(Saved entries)
- - -
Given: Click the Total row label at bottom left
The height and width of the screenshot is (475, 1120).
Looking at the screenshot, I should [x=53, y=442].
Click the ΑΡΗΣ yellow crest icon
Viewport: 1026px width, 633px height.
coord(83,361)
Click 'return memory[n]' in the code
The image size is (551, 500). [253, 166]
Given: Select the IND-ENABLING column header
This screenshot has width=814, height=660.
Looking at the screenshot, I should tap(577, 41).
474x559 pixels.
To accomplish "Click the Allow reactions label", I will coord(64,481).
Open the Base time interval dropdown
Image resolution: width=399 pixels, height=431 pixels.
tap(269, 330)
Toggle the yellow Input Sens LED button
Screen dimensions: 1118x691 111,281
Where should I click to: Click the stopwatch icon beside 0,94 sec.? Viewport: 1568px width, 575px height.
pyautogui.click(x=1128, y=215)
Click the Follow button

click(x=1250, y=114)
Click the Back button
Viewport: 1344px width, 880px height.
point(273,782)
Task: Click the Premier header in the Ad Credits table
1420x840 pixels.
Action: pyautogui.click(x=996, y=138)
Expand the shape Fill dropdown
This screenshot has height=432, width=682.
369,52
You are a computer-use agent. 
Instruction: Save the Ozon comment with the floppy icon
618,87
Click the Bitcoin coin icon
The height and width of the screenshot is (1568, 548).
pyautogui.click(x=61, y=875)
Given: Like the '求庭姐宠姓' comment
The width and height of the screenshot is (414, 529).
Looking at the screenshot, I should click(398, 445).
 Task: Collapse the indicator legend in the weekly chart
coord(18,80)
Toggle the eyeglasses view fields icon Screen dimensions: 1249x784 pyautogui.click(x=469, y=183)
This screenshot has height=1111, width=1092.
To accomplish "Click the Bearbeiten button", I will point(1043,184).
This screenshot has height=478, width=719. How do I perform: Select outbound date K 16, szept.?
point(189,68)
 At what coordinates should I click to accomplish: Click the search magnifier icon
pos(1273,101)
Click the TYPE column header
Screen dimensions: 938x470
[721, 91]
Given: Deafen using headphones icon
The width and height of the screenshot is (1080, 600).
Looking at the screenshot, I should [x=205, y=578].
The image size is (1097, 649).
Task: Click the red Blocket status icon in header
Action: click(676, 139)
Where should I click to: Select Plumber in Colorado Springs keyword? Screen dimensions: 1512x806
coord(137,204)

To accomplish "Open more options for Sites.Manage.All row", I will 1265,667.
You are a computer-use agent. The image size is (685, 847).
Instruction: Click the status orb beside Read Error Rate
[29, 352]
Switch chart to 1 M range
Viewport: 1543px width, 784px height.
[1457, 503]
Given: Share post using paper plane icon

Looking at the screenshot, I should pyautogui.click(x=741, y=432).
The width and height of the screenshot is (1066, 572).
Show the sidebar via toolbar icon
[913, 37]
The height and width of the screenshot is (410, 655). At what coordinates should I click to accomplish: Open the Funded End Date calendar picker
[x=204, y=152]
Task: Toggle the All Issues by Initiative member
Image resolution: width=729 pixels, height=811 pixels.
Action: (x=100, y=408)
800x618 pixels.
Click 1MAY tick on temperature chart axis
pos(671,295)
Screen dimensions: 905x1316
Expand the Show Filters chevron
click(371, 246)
- - -
_PROBLEM TO SOLVE_
Once you have read the data, reproduce all of it exactly.

_RESPONSE TO THIS EXERCISE_
Given: Click the Total row label at bottom left
The height and width of the screenshot is (475, 1120).
Looking at the screenshot, I should [x=53, y=442].
Click the ΑΡΗΣ yellow crest icon
Viewport: 1026px width, 633px height.
coord(83,361)
Click 'return memory[n]' in the code
The image size is (551, 500). [253, 166]
Given: Select the IND-ENABLING column header
This screenshot has width=814, height=660.
Looking at the screenshot, I should tap(577, 41).
474x559 pixels.
To accomplish "Click the Allow reactions label", I will coord(64,481).
Open the Base time interval dropdown
Image resolution: width=399 pixels, height=431 pixels.
tap(269, 330)
Toggle the yellow Input Sens LED button
Screen dimensions: 1118x691 111,281
Where should I click to: Click the stopwatch icon beside 0,94 sec.? Viewport: 1568px width, 575px height.
pyautogui.click(x=1128, y=215)
Click the Follow button

click(x=1250, y=114)
Click the Back button
Viewport: 1344px width, 880px height.
point(273,782)
Task: Click the Premier header in the Ad Credits table
1420x840 pixels.
Action: pyautogui.click(x=996, y=138)
Expand the shape Fill dropdown
This screenshot has height=432, width=682.
369,52
You are a computer-use agent. 
Instruction: Save the Ozon comment with the floppy icon
618,87
Click the Bitcoin coin icon
The height and width of the screenshot is (1568, 548).
pyautogui.click(x=61, y=875)
Given: Like the '求庭姐宠姓' comment
The width and height of the screenshot is (414, 529).
Looking at the screenshot, I should click(398, 445).
 Task: Collapse the indicator legend in the weekly chart
coord(18,80)
Toggle the eyeglasses view fields icon Screen dimensions: 1249x784 pyautogui.click(x=469, y=183)
This screenshot has height=1111, width=1092.
To accomplish "Click the Bearbeiten button", I will point(1043,184).
This screenshot has height=478, width=719. How do I perform: Select outbound date K 16, szept.?
point(189,68)
 At what coordinates should I click to accomplish: Click the search magnifier icon
pos(1273,101)
Click the TYPE column header
Screen dimensions: 938x470
[721, 91]
Given: Deafen using headphones icon
The width and height of the screenshot is (1080, 600).
Looking at the screenshot, I should [x=205, y=578].
The image size is (1097, 649).
Task: Click the red Blocket status icon in header
Action: click(676, 139)
Where should I click to: Select Plumber in Colorado Springs keyword? Screen dimensions: 1512x806
coord(137,204)

To accomplish "Open more options for Sites.Manage.All row", I will 1265,667.
You are a computer-use agent. The image size is (685, 847).
Instruction: Click the status orb beside Read Error Rate
[29, 352]
Switch chart to 1 M range
Viewport: 1543px width, 784px height.
[1457, 503]
Given: Share post using paper plane icon

Looking at the screenshot, I should pyautogui.click(x=741, y=432).
The width and height of the screenshot is (1066, 572).
Show the sidebar via toolbar icon
[913, 37]
The height and width of the screenshot is (410, 655). At what coordinates should I click to accomplish: Open the Funded End Date calendar picker
[x=204, y=152]
Task: Toggle the All Issues by Initiative member
Image resolution: width=729 pixels, height=811 pixels.
Action: (x=100, y=408)
800x618 pixels.
Click 1MAY tick on temperature chart axis
pos(671,295)
Screen dimensions: 905x1316
Expand the Show Filters chevron
click(371, 246)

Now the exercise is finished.